- [Text block]
Content starts
j came back & we had some G&Ts by the pool then walked to Haandi, passing a buck naked man being whipped & paraded down the middle of the street by two cops. not sure what the back-story of it was but the vision seemed an ominous curse that suddenly weighed over us. while we sat waiting for our food F started feeling flushed & sick so he went back to the hotel leaving us to ponder those mosquitoes 9 days ago [how long it takes malaria to incubate] in Rumuruti. we ordered enough for 3 & j didn't have much of an appetite so i ended up eating it all for myself [Haandi was great as ever—one of the better Indian restaurants in the world].
woke up & F still wasn't feeling great, he'd been throwing up most of the night & a bit achey & it came in waves—classic malaria symptoms. chills & nausea & his eyes glazed over. they have these self-diagnosis tests here [& we already have doses of coartem]—things that are impossible to get or very expensive in Rome. but since president Kibaki is giving some speech this morning nothing is open until later [everyone afraid to open while he is speaking], so now we are just waiting. F had gone out earlier to find a pharmacy & saw the naked man again walking the streets & apparently in broad daylight the vision seemed even scarier.
Content ends
- [Given entries]
Content starts
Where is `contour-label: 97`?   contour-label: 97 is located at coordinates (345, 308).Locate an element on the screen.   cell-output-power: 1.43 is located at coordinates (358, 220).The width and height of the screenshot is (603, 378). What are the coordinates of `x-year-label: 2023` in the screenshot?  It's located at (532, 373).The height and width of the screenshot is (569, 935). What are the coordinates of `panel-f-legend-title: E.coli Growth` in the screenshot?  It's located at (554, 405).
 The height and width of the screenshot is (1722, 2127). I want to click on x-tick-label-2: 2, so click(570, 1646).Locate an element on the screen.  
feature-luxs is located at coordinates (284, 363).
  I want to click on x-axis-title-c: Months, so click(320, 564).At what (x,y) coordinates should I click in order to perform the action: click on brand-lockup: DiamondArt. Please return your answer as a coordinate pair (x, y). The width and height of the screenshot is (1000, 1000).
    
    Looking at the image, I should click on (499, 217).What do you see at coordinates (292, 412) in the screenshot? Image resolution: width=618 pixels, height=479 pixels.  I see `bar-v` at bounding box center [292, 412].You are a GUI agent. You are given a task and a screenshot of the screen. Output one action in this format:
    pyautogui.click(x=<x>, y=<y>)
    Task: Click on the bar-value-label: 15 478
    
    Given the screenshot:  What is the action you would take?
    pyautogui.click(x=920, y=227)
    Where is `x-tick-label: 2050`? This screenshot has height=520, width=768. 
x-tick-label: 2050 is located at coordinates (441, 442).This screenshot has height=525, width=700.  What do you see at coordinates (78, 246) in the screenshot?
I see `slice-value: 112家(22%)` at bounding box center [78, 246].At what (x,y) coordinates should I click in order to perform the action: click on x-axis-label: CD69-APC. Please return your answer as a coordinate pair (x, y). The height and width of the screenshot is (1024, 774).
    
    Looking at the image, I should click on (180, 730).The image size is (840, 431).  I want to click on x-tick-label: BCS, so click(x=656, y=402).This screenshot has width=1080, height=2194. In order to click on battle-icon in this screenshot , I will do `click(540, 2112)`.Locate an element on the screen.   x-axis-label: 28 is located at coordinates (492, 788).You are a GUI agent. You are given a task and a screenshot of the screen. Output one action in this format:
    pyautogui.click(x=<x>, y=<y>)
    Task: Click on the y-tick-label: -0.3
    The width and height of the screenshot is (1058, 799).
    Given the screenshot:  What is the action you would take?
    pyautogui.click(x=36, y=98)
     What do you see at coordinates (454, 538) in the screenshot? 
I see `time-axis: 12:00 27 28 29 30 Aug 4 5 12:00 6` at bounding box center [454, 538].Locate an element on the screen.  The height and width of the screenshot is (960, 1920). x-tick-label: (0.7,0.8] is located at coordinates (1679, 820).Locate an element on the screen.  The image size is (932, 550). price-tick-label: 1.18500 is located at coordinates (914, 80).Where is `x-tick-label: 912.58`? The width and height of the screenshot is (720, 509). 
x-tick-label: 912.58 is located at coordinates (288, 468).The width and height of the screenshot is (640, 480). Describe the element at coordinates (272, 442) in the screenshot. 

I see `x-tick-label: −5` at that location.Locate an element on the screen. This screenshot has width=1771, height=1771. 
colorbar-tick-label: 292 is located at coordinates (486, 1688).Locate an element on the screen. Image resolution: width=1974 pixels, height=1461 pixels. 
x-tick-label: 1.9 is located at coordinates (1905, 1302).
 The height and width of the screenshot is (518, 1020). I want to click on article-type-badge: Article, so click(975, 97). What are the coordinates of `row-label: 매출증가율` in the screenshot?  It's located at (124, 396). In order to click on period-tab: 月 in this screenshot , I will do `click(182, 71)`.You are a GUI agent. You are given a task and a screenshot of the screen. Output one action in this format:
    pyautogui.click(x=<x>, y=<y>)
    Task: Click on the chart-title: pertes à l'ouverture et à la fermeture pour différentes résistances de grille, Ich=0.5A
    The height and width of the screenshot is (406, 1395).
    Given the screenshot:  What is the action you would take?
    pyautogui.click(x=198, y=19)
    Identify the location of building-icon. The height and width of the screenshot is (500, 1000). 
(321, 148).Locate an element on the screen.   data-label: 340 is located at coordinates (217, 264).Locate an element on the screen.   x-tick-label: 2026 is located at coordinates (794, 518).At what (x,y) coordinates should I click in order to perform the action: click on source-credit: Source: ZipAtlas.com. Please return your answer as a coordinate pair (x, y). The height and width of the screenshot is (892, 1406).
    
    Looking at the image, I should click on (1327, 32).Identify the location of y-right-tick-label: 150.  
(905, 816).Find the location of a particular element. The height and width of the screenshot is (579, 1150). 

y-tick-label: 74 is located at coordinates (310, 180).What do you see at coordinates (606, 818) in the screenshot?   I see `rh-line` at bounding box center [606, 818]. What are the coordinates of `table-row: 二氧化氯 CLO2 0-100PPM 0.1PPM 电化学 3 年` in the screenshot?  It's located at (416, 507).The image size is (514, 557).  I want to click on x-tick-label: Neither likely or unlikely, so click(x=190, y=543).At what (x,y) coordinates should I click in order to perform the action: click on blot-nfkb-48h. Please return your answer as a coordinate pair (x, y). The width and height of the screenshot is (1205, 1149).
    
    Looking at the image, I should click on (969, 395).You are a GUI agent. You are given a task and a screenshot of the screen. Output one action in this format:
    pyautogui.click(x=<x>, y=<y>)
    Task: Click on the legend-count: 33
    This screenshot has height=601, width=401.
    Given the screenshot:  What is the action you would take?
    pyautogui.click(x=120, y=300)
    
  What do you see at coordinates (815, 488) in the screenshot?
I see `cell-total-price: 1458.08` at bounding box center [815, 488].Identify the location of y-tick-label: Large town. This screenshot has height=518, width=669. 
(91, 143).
Content ends
- [What is being asked]
Extract, word for word, the passage of the travel journal that begins with the words containing "j came back" and ends with "in the world].".

- [Response]
j came back & we had some G&Ts by the pool then walked to Haandi, passing a buck naked man being whipped & paraded down the middle of the street by two cops. not sure what the back-story of it was but the vision seemed an ominous curse that suddenly weighed over us. while we sat waiting for our food F started feeling flushed & sick so he went back to the hotel leaving us to ponder those mosquitoes 9 days ago [how long it takes malaria to incubate] in Rumuruti. we ordered enough for 3 & j didn't have much of an appetite so i ended up eating it all for myself [Haandi was great as ever—one of the better Indian restaurants in the world].